→ **Activity A**:
In the lung ultrasound abstract below, rewrite the paragraph beginning "Methods: Hospital-admitted adult inpatients" as a short bulleted list that keeps its main facts.
→ **Activity B**:
From the lung ultrasound abstract below, output the passage starting with "Objectives: To assess" and going on through "POCUS algorithm .".
→ **Activity C**:
According to the lung ultrasound abstract below, how many subjects were enrolled?

Objectives: To assess the diagnostic performance of lung point-of-care ultrasound (POCUS) compared to either a positive nucleic acid test (NAT) or a COVID-19-typical pattern on computed tomography (CT) and to evaluate opportunities to simplify a POCUS algorithm .
Methods: Hospital-admitted adult inpatients with (1) either confirmed or suspected COVID-19 and (2) a completed or ordered CT within the preceding 24 hours were recruited . Twelve lung zones were scanned with a handheld POCUS machine . POCUS, CT, and X-ray (CXR) images were reviewed independently by blinded experts . A simplified POCUS algorithm was developed via machine learning .
Results: Of 79 enrolled subjects , 26.6% had a positive NAT and 31.6% had a CT typical for COVID-19 . The receiver operator curve (ROC) for a 12-zone POCUS protocol had an area under the curve (AUC) of 0.787 for positive NAT and 0.820 for typical CT. A simplified four-zone protocol had an AUC of 0.862 for typical CT and 0.862 for positive NAT . CT had an AUC of 0.815 for positive NAT; CXR had AUCs of 0.793 for positive NAT and 0.733 for typical CT . Performance of the four-zone protocol was superior to CXR for positive NAT (p=0.0471). Using a two-point cutoff system, the four-zone POCUS protocol had a sensitivity of 0.920 and 0.904 compared to CT and NAT, respectively, at the lower cutoff; it had a specificity of 0.926 and 0.948 at the higher cutoff, respectively . Conclusion: POCUS outperformed CXR to predict positive NAT . POCUS could potentially replace other chest imaging for persons under investigation for COVID-19.

→ **Supplied entries**:
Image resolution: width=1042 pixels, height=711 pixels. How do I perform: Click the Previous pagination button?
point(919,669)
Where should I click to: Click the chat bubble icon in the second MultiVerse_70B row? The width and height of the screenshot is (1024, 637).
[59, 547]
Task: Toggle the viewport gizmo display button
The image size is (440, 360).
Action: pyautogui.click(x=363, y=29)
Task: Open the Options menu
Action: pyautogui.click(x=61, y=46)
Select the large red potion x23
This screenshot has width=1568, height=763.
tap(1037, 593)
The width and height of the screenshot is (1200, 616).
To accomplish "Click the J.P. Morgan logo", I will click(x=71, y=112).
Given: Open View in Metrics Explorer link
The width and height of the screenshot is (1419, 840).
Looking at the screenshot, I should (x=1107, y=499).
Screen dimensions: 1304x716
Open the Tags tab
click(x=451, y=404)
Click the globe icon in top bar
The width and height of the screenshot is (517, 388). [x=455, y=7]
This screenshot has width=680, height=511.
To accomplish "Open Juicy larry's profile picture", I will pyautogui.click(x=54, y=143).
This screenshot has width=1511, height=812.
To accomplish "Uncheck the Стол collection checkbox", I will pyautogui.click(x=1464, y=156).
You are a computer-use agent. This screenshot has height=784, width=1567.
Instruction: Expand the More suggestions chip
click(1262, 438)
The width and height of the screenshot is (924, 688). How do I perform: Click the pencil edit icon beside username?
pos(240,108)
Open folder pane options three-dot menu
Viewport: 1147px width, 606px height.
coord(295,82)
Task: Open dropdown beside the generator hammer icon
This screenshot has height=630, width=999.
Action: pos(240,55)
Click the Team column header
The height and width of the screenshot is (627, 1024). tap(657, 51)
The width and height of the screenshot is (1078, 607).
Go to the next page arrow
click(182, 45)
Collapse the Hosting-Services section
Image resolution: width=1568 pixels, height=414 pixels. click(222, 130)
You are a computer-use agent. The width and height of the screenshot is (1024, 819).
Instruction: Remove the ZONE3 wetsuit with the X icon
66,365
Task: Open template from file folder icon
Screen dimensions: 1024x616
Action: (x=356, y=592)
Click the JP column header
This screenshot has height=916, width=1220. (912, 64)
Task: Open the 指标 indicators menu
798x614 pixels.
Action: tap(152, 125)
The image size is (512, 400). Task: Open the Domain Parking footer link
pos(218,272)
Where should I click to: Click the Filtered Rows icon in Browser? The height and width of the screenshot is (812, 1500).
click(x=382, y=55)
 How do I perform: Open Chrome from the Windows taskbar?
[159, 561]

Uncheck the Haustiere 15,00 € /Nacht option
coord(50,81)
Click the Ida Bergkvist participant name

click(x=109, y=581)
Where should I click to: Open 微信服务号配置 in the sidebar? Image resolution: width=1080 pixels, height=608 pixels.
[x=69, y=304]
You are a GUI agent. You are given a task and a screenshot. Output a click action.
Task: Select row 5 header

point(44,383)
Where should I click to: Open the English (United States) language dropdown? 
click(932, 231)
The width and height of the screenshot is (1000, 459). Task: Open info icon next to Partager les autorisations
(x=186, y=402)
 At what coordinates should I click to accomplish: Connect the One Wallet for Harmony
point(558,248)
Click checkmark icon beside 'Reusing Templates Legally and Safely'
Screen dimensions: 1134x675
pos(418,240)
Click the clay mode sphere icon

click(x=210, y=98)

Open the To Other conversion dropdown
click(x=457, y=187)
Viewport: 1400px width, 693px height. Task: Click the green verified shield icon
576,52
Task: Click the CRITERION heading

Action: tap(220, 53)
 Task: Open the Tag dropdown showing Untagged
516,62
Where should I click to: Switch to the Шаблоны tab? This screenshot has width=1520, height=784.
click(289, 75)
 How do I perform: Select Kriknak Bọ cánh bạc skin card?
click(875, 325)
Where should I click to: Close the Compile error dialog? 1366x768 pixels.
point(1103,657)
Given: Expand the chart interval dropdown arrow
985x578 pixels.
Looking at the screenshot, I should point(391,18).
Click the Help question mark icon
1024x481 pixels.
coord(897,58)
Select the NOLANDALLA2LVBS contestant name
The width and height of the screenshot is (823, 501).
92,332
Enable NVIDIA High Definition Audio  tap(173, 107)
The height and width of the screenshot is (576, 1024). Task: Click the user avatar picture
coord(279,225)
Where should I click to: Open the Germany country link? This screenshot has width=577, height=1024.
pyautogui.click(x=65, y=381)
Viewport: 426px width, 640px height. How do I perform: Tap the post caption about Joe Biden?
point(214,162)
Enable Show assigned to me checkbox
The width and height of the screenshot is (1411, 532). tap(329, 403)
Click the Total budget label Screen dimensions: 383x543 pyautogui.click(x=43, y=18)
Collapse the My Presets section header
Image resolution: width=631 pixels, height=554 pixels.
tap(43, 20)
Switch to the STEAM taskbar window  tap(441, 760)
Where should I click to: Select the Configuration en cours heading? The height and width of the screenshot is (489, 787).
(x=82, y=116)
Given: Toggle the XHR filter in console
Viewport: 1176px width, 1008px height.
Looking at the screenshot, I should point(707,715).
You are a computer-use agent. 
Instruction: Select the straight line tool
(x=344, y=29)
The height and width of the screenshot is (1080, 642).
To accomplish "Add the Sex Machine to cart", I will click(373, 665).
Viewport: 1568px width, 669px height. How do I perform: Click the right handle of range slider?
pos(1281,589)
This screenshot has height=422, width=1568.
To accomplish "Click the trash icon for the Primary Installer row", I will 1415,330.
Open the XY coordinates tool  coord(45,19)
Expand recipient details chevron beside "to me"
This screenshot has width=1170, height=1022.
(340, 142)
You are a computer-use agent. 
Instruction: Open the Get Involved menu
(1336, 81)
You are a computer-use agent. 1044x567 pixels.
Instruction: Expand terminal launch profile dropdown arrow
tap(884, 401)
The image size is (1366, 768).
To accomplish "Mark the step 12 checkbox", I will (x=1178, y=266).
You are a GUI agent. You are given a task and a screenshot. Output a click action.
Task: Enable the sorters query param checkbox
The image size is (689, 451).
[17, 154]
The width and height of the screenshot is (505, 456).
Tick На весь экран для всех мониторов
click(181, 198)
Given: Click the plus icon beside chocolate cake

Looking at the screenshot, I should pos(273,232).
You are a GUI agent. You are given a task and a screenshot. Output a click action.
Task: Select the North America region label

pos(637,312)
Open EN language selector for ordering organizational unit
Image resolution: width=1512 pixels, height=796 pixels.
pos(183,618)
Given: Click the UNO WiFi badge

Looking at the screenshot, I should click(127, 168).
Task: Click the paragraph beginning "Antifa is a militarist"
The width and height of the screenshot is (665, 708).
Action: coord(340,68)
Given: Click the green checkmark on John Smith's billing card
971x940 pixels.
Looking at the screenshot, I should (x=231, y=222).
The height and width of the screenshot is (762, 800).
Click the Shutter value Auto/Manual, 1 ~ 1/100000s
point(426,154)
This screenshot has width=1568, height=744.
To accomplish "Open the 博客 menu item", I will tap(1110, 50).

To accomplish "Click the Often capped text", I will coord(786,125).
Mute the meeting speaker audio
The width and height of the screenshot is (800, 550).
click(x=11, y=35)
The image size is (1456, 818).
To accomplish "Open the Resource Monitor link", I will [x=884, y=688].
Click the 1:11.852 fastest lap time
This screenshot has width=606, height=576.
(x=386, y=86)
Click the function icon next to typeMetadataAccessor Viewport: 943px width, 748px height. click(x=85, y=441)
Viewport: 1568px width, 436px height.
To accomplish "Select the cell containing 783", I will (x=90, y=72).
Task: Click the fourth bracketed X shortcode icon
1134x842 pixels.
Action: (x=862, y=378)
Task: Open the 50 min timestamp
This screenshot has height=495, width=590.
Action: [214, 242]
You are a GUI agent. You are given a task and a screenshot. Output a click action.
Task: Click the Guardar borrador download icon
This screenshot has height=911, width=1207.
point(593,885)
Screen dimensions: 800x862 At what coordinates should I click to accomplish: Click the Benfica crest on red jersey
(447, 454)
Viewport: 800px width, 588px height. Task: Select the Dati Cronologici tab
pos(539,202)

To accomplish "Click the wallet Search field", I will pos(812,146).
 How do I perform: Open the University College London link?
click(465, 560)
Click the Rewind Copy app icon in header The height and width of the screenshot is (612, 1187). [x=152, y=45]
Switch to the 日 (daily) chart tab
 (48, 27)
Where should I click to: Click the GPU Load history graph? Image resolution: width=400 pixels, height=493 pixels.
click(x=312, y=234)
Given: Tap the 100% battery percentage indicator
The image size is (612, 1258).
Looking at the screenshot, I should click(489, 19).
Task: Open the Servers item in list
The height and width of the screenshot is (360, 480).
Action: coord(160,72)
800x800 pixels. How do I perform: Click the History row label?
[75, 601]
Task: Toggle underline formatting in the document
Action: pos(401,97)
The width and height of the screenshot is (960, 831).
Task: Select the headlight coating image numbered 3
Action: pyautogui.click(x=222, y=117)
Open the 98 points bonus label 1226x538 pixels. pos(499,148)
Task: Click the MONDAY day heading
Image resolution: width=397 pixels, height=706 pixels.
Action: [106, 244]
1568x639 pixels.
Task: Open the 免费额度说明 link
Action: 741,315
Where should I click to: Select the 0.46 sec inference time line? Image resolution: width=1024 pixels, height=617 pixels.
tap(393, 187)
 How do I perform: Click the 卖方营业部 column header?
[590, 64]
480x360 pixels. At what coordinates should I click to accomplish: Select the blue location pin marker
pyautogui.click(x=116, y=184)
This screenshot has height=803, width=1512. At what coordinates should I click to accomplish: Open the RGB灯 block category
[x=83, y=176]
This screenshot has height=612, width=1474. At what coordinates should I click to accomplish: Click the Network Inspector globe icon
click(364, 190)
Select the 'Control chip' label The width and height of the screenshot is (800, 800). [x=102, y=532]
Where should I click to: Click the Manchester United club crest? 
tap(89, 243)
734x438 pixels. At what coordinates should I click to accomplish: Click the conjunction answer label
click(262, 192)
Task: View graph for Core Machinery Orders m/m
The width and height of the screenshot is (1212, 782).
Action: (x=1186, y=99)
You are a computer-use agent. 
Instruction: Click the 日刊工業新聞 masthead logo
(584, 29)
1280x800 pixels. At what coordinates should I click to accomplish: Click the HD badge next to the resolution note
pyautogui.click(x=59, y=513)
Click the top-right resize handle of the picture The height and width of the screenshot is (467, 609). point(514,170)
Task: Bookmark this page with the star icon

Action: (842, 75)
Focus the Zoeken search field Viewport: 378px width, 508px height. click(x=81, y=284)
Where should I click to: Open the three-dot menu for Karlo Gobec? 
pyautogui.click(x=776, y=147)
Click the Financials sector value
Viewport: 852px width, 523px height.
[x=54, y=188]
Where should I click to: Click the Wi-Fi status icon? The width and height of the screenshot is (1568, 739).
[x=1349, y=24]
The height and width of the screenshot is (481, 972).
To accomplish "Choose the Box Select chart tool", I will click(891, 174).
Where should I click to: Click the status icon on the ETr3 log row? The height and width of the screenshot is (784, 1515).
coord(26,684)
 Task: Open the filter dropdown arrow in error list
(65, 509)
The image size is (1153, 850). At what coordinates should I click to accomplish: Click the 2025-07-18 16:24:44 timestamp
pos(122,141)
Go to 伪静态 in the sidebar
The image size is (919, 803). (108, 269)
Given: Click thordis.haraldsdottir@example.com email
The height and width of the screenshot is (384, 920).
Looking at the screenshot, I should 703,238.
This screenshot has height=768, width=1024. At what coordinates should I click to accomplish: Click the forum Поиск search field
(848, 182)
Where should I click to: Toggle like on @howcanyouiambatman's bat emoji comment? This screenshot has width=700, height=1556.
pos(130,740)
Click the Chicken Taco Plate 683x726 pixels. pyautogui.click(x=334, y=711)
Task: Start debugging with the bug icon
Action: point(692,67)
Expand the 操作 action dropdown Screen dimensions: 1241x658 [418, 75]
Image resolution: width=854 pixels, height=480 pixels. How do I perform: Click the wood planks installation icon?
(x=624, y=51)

→ **Exercise solution A**:
- Recruited hospital-admitted adult inpatients with confirmed or suspected COVID-19 and a CT completed or ordered within the preceding 24 hours
- Scanned twelve lung zones with a handheld POCUS machine
- Had blinded experts independently review the POCUS, CT and X-ray images
- Used machine learning to develop a simplified POCUS algorithm

→ **Exercise solution B**:
Objectives: To assess the diagnostic performance of lung point-of-care ultrasound (POCUS) compared to either a positive nucleic acid test (NAT) or a COVID-19-typical pattern on computed tomography (CT) and to evaluate opportunities to simplify a POCUS algorithm .

→ **Exercise solution C**:
79 subjects were enrolled.